JF Schwarzlose Söhne was a drugstore company in Berlin that existed until the 1970s .

history

1856, the piano maker founded J oachim F riedrich Schwarzlose the drugstore JF Schwarzlose sons for his eleven children Franz, Kurt, Max and Carla. They soon went into perfume production, their business was initially located at Markgrafenstrasse 29. In 1858 the perfumery factory Treu & Nuglisch , which was founded in Berlin in 1823 and was a supplier to the court, was taken over. From then on, the company was named JF Schwarzlose Sons - Treu & Nuglisch . Around 1875 Paul Köthner, Carla Schwarzlose's husband, took over the regular business. The company starting in 1897, when the conversion to was conducted in the commercial register general partnership was registered.

Around 1900 the company was renamed " Court Suppliers to Sr. Maj. The Emperor and King". The name was also echoed by the Chinese nobility, as evidenced by a bottle from the collection of the last emperor Pu Yis. From 1902 Ernst Köthner, the grandson of the founder Joachim Friedrich Schwarzlose, expanded the business internationally. The company began to expand, from Europe to Asia to Australia.

In 1922 the name was changed to JF Schwarzlose Söhne GmbH by Ernst Köthner and his wife Hedwig.
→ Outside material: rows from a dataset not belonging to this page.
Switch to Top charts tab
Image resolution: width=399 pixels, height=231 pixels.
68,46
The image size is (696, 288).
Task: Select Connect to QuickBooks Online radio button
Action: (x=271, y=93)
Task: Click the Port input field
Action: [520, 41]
The factory was located at Dreysestrasse 5 in Berlin-Moabit, while the shop at Markgrafenstrasse 26 became a business and sales point. The company survived inflation and once again made it world famous. In September 1930 they moved into modernized retail space at Leipziger Straße 113. Ernst Köthner died in November of the same year, son Werner took over and became sole managing director when his mother Hedwig Köthner died four years later. From 1937 the GmbH continued to operate as JF Schwarzlose Söhne in Leipziger Straße / Mauerstraße, and continued to run perfumery and fine toiletries, as before.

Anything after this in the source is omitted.